QUESTIONS
**a)** Reproduce the passage of the compute usage example starting with "This example demonstrates how Foundry Compute" and going on through "with four executors.".
**b)** Decide whether each statement agrees with the compute usage example, giving yes or no plus the deciding words quoted from it: (i) The executor count can rise to at most four. (ii) The driver profile has four vCPUs. (iii) The job totals 600 compute-seconds.

EXTRACTED TEXT

Usage example 3: Dynamic executor counts

This example demonstrates how Foundry Compute is measured for a dynamically-allocated job, where some job execution time is performed with two executors, and the rest of the job time is performed with four executors.

Driver Profile:
    vCPUs: 2
    GiB_RAM: 6
Executor profile:
    vCPUs: 1
    GiB_RAM: 6
    Count: 
        min: 2
        max: 4
Total Job Wall-Clock Runtime: 
    120 seconds:
        2 executors: 60 seconds
        4 executors: 60 seconds



Calculation:
driver_compute_seconds = max(num_vcpu, GiB_RAM/7.5) * num_seconds
                       = max(2vcpu, 6gib/7.5gib) * 120sec
                       = 240 compute-seconds

# Calculate compute seconds for job time with 2 executors
2_executor_compute_seconds = num_executors * max(num_vcpu, GiB_RAM/7.5) * num_seconds 
                           = 2 * max(1, 6/7.5) * 60sec 
                           = 120 compute-seconds 

# Calculate compute seconds for job time with 4 executors
4_executor_compute_seconds = num_executors * max(num_vcpu, GiB_RAM/7.5) * num_seconds 
                           = 4 * max(1, 6/7.5) * 60sec 
                           = 240 compute-seconds
                         

total_compute_seconds = driver_compute_seconds + 2_executor_compute_seconds + 4_executor_compute_seconds
                      = 240 + 120 + 240 = 600 compute-seconds

Usage example 4: GPU compute

This example demonstrates how Foundry GPU Compute is measured for a statically-allocated job.

STORED DATA
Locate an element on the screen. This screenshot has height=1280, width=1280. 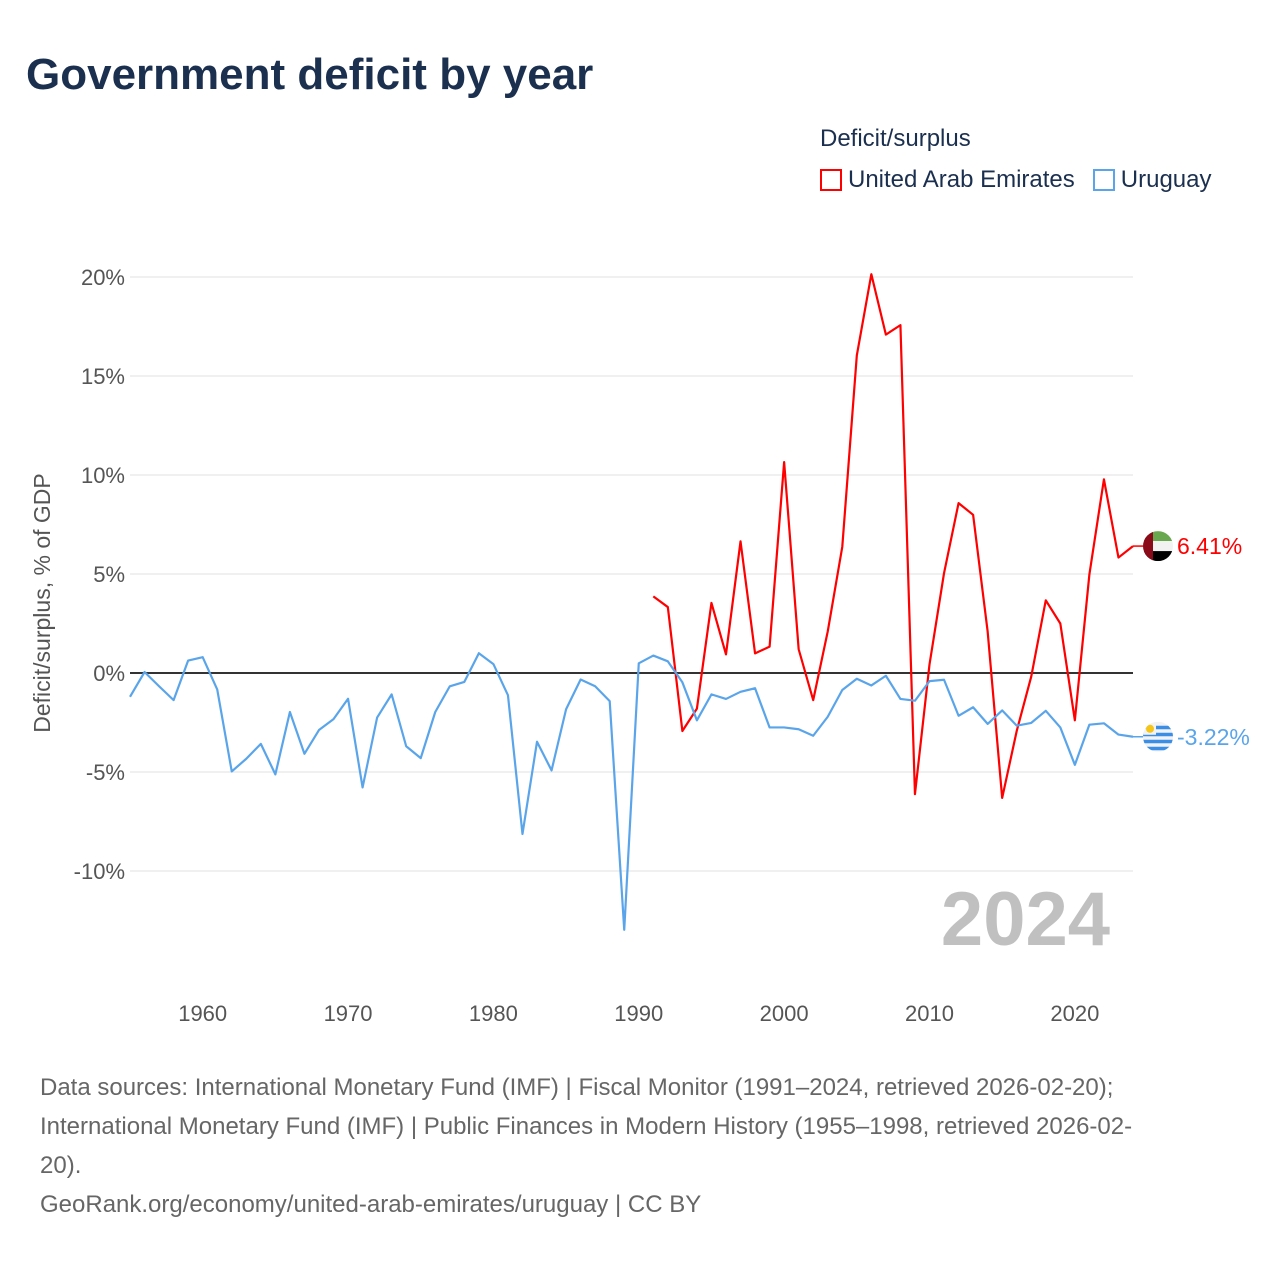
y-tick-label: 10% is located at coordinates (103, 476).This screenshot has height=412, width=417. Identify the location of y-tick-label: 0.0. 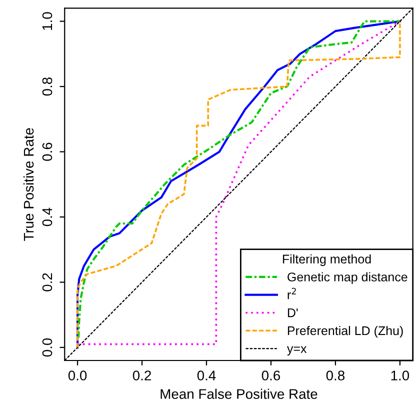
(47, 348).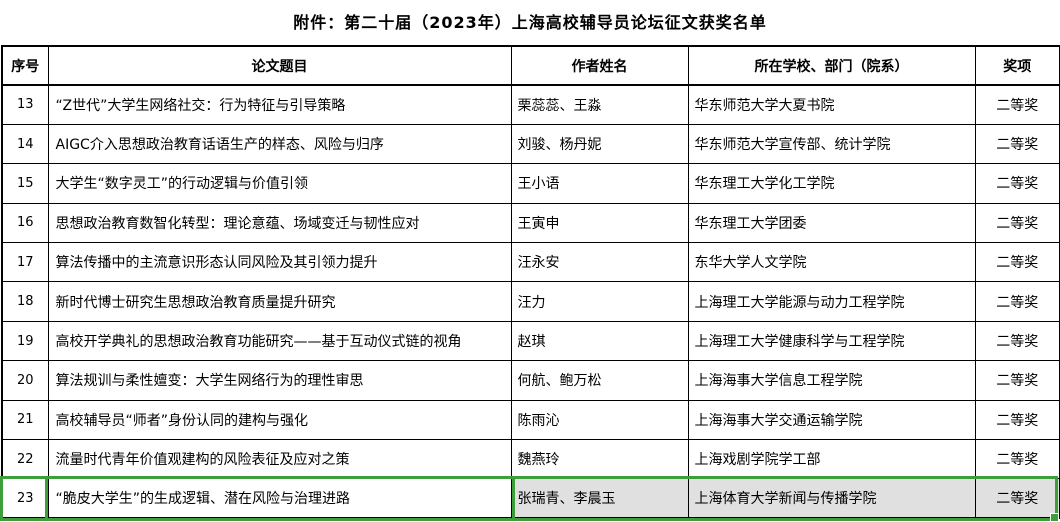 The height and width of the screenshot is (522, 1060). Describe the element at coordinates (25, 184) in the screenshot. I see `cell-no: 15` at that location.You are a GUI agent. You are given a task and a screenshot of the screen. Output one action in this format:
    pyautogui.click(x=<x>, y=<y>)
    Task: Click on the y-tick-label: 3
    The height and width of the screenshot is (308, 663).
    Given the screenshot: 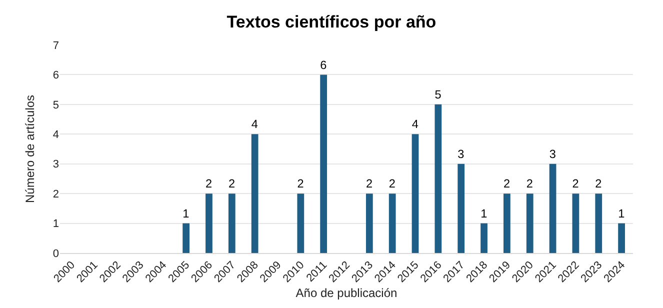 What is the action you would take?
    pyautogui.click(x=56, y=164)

---

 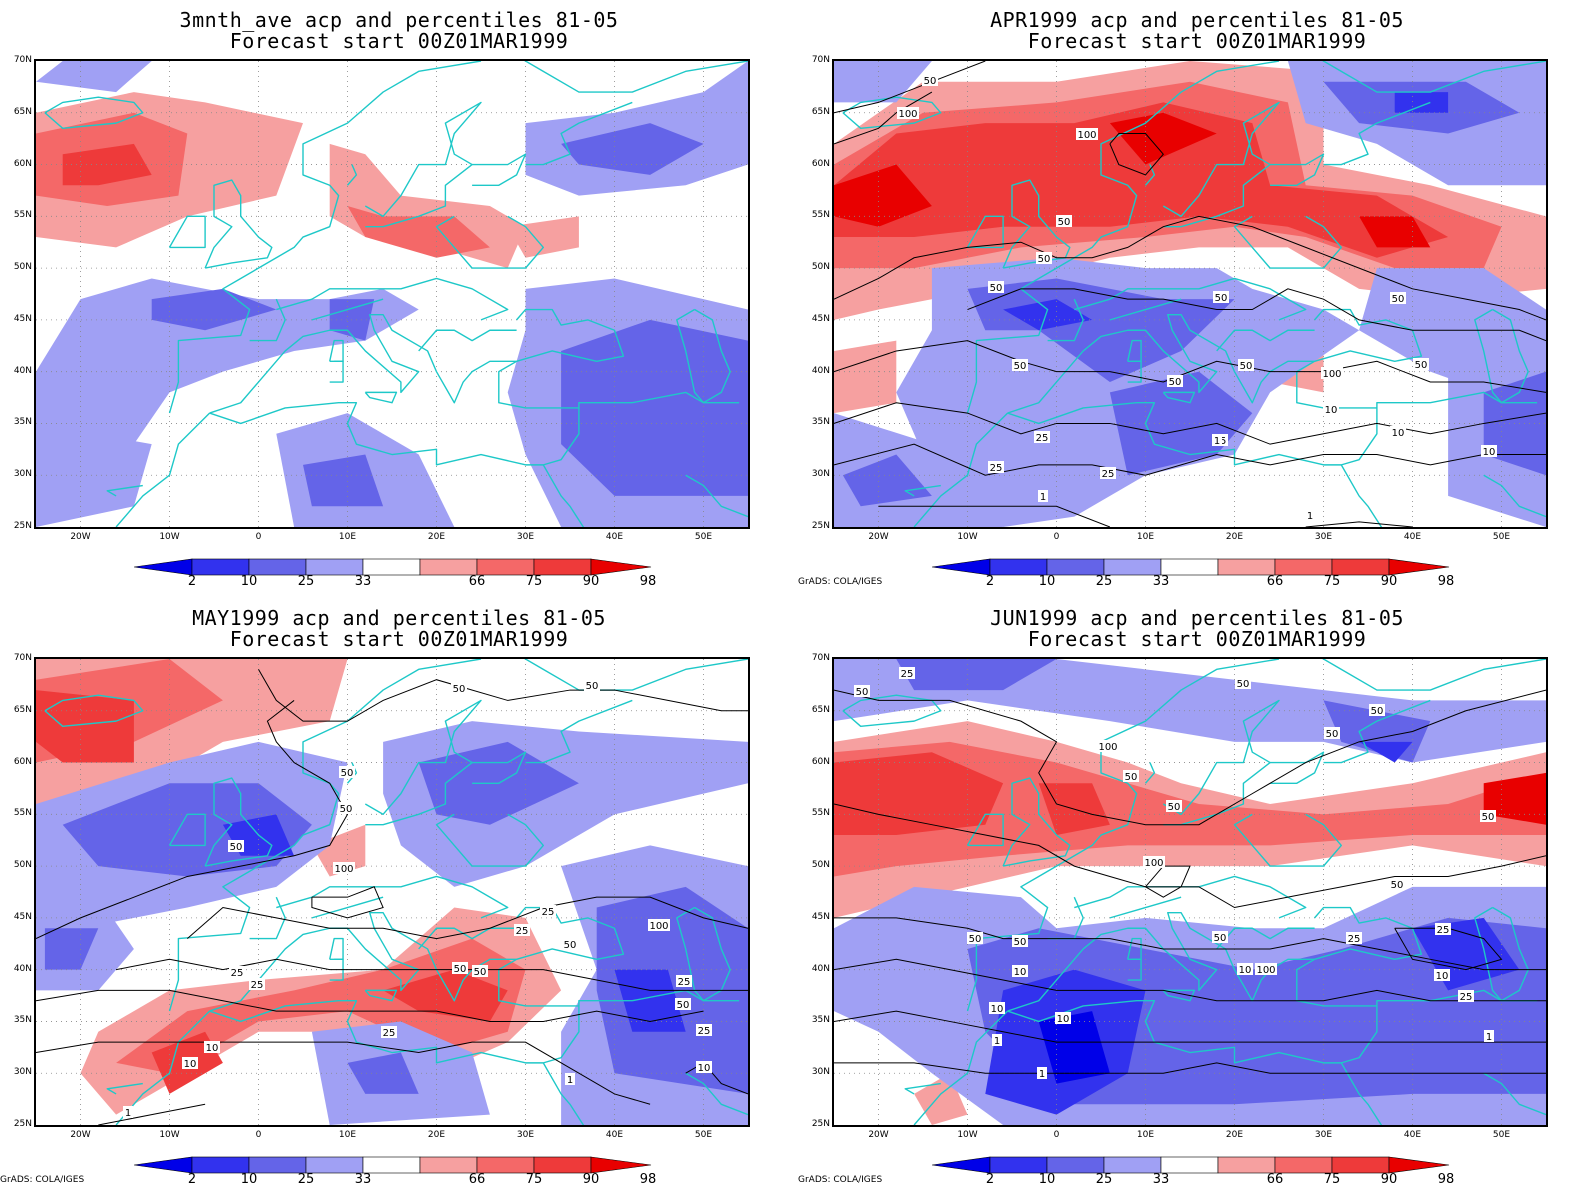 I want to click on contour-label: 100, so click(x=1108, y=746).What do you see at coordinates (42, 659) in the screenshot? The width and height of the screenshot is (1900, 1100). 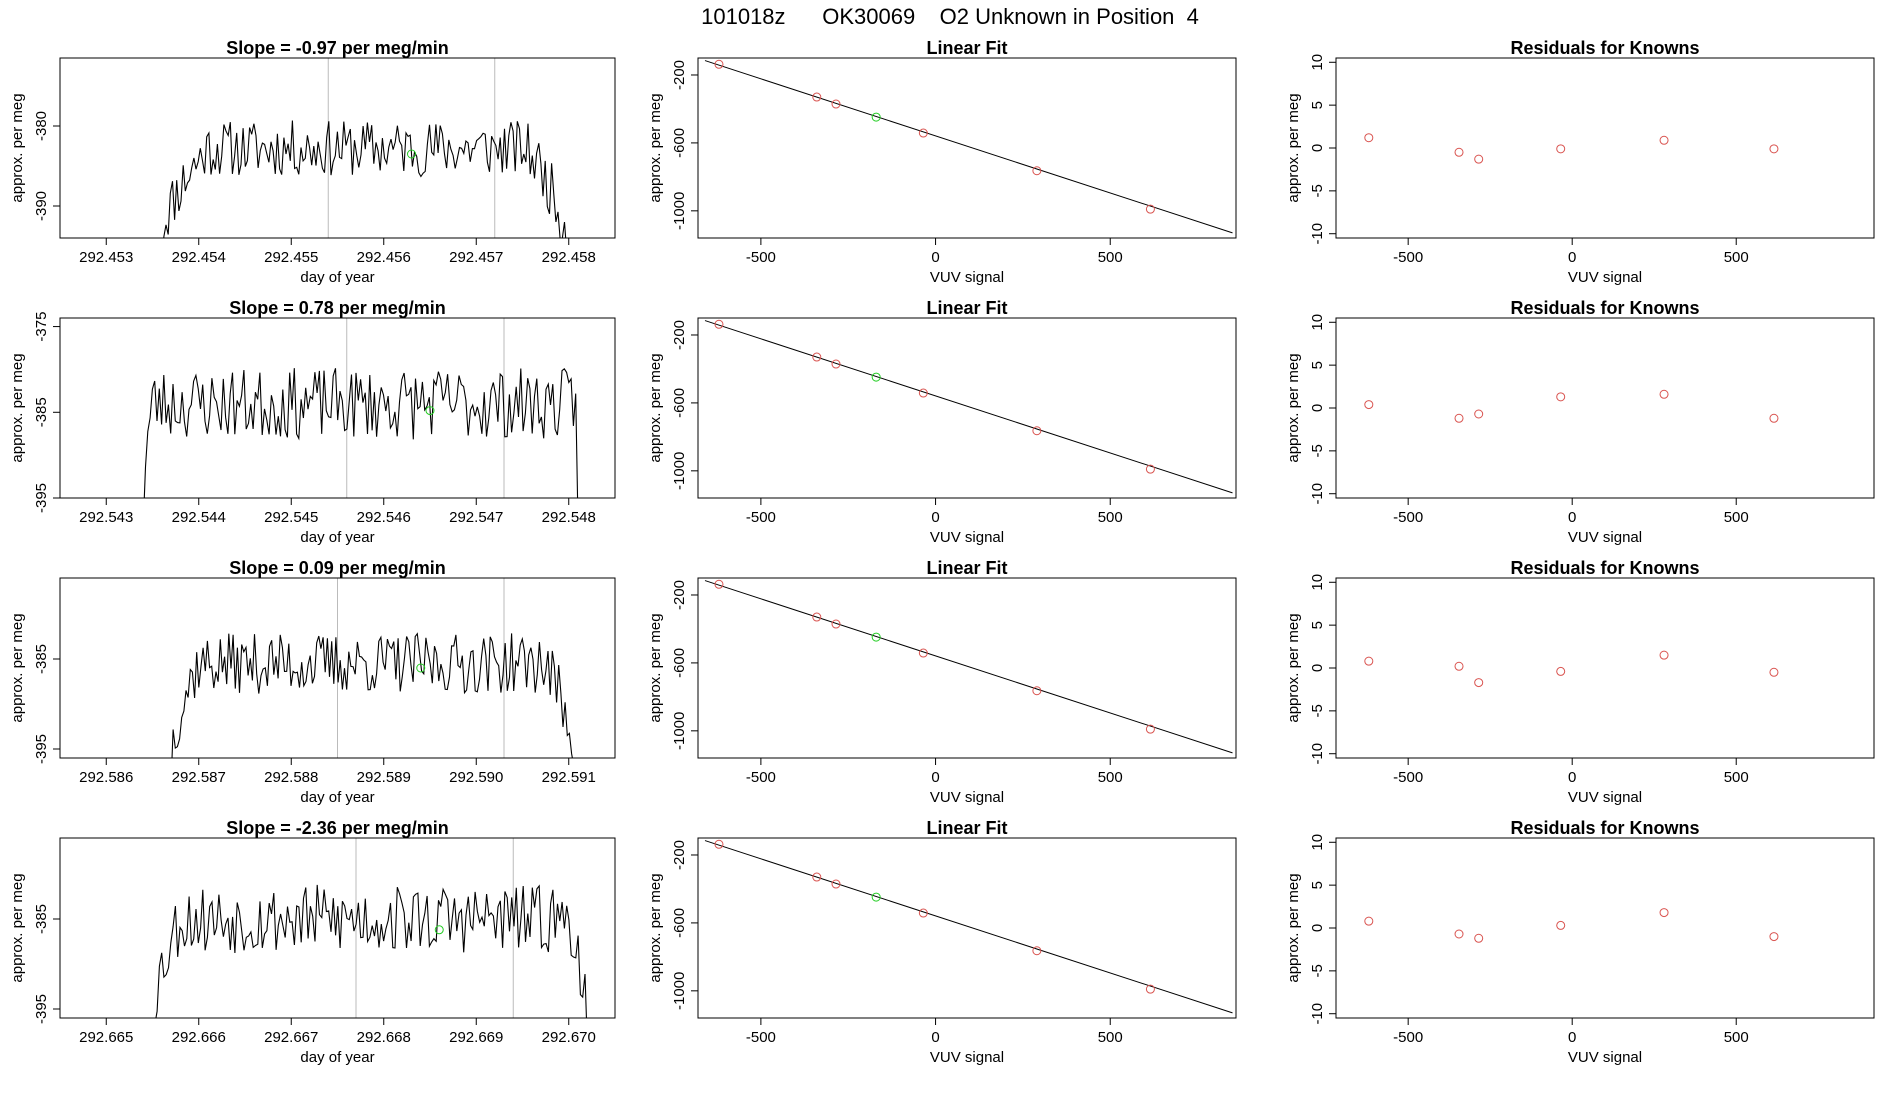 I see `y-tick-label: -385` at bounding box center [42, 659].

SOLUTIONS TO THE TASKS
**a)**
This example demonstrates how Foundry Compute is measured for a dynamically-allocated job, where some job execution time is performed with two executors, and the rest of the job time is performed with four executors.

**b)**
(i) Yes: "max: 4"
(ii) No: "vCPUs: 2"
(iii) Yes: "= 240 + 120 + 240 = 600 compute-seconds"